**GIVEN ENTRIES:**
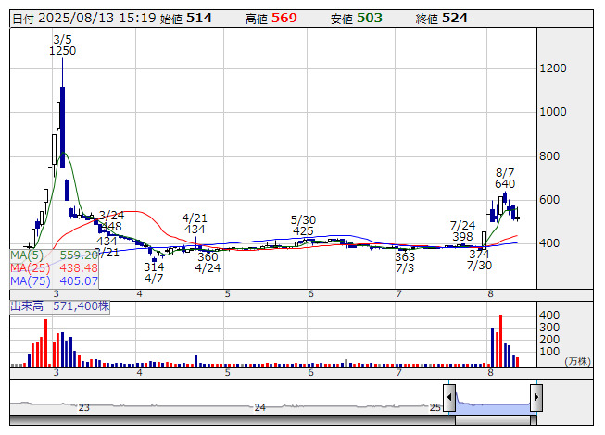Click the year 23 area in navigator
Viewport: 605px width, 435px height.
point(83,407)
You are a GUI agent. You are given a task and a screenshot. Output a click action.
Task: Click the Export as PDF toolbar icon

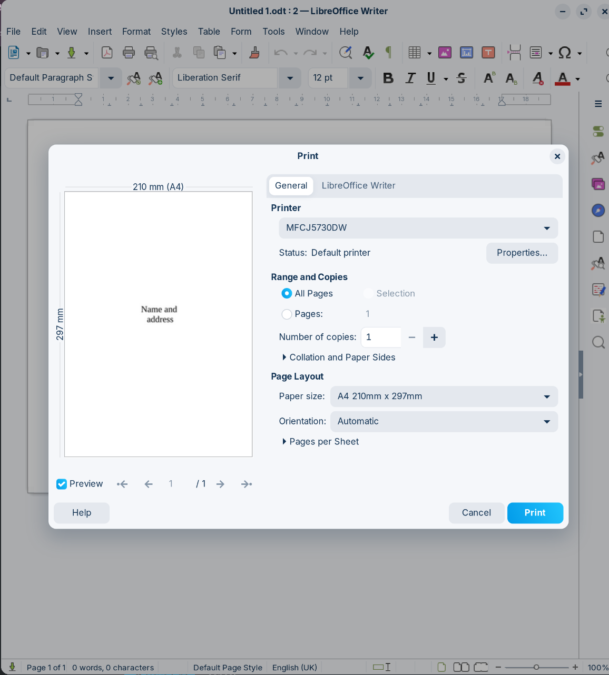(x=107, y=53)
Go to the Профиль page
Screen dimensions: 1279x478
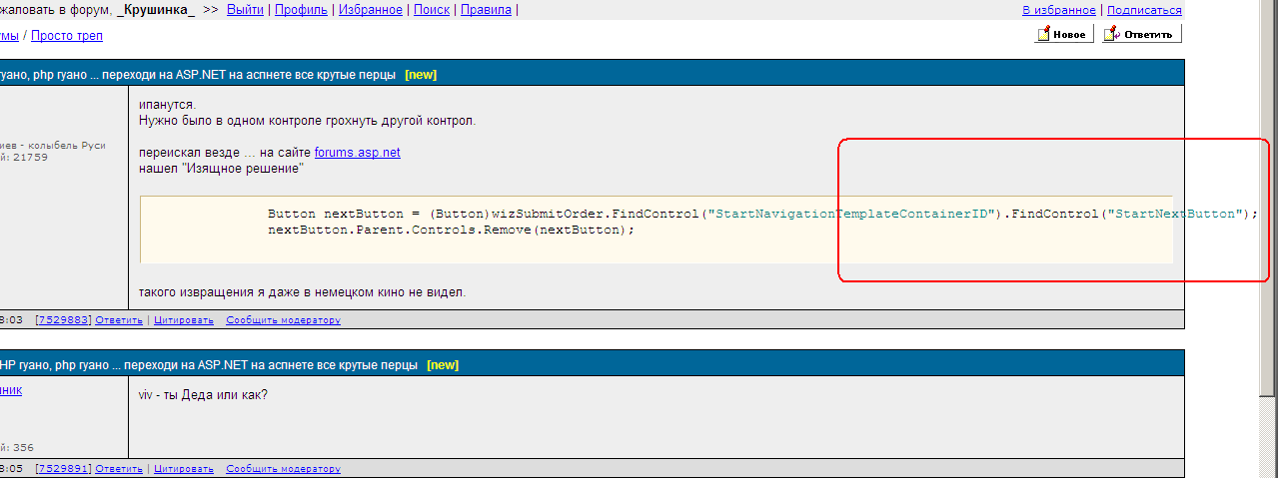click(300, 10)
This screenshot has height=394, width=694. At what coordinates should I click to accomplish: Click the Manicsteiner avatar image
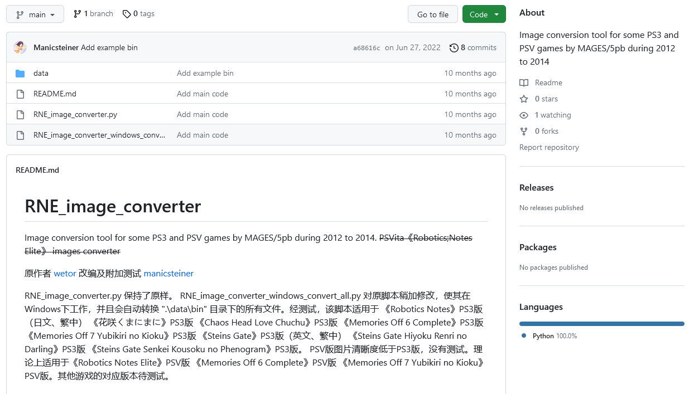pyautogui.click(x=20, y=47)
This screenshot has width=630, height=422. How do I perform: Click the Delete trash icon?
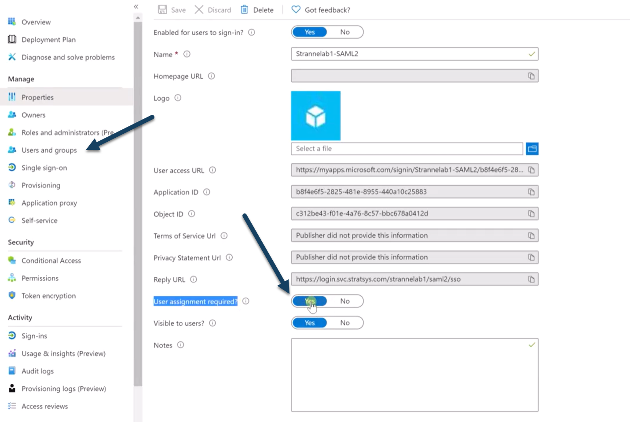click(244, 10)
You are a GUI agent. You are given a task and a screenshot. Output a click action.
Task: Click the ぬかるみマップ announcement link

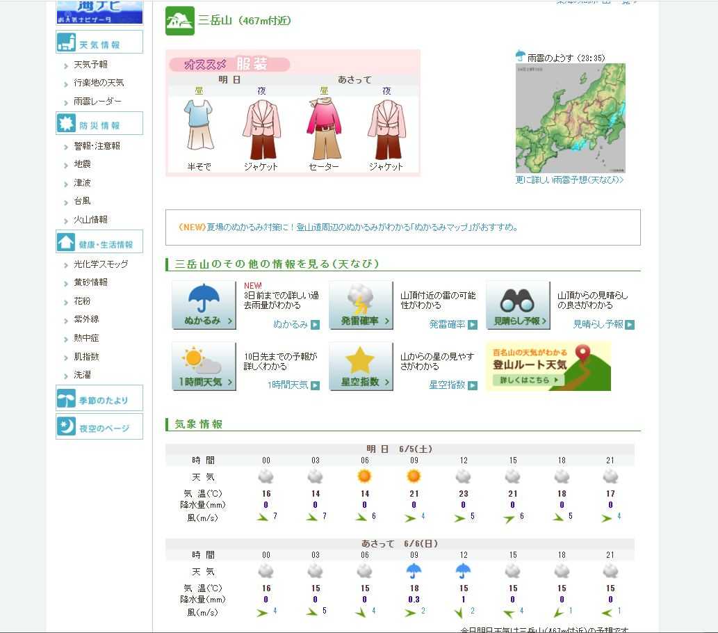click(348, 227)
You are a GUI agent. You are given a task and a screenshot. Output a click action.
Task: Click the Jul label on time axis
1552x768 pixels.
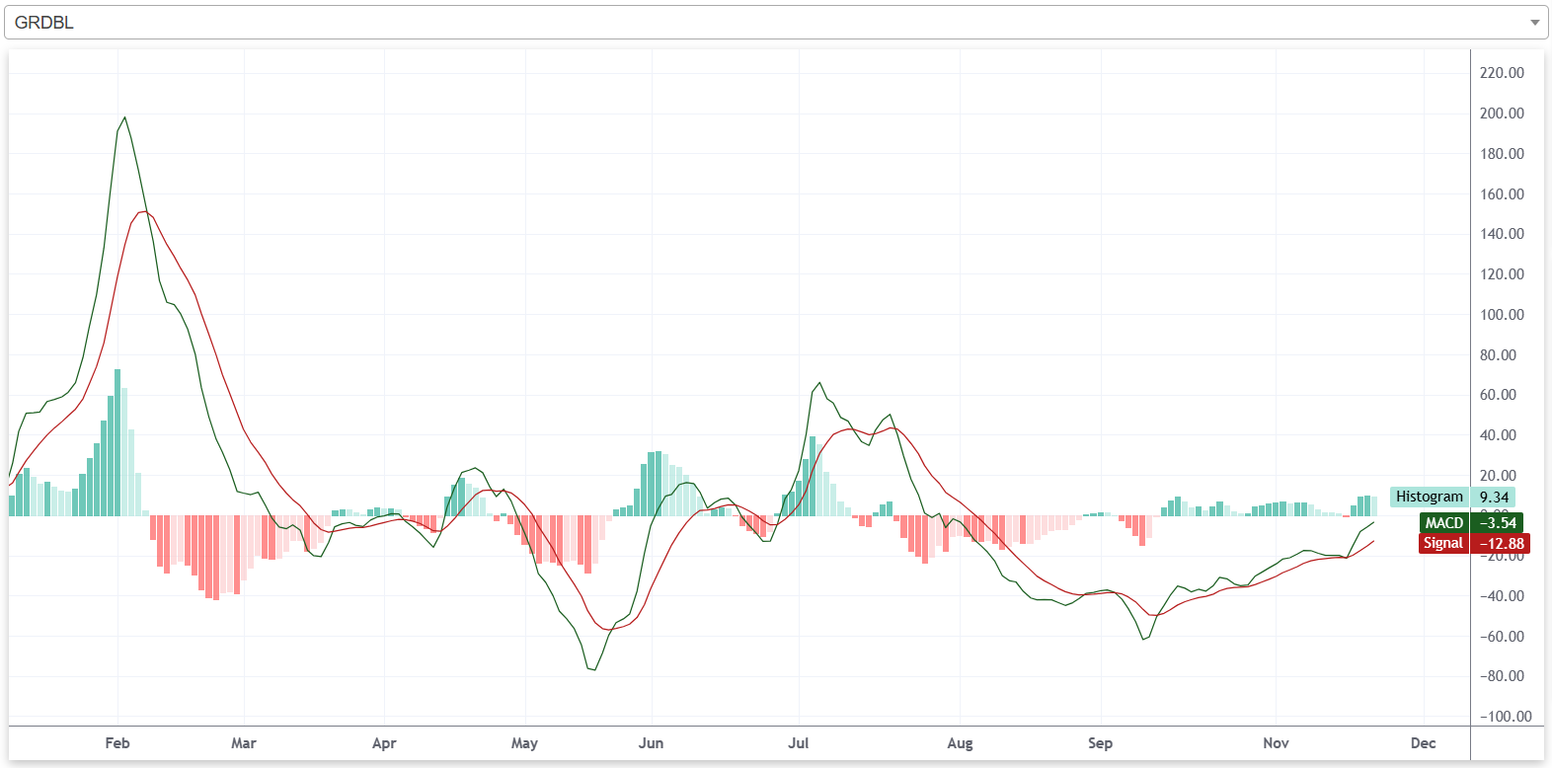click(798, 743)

**THE PROBLEM:**
The output consists of exactly the lines from the one containing "Task: Click the ぬかるみマップ announcement link" through the last line of the listing, both included, with no pictures.

**SOLUTION:**
Task: Click the ぬかるみマップ announcement link

click(348, 227)
You are a GUI agent. You are given a task and a screenshot. Output a click action.
Task: Click the Jul label on time axis
1552x768 pixels.
click(798, 743)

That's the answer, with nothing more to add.